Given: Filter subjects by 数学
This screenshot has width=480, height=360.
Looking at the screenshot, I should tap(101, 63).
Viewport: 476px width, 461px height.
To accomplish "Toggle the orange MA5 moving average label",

----------

- _The problem_: Write out the records once more, precisely as they stand.

- _Your response_:
Given: Filter subjects by 数学
This screenshot has width=480, height=360.
Looking at the screenshot, I should tap(101, 63).
Viewport: 476px width, 461px height.
To accomplish "Toggle the orange MA5 moving average label",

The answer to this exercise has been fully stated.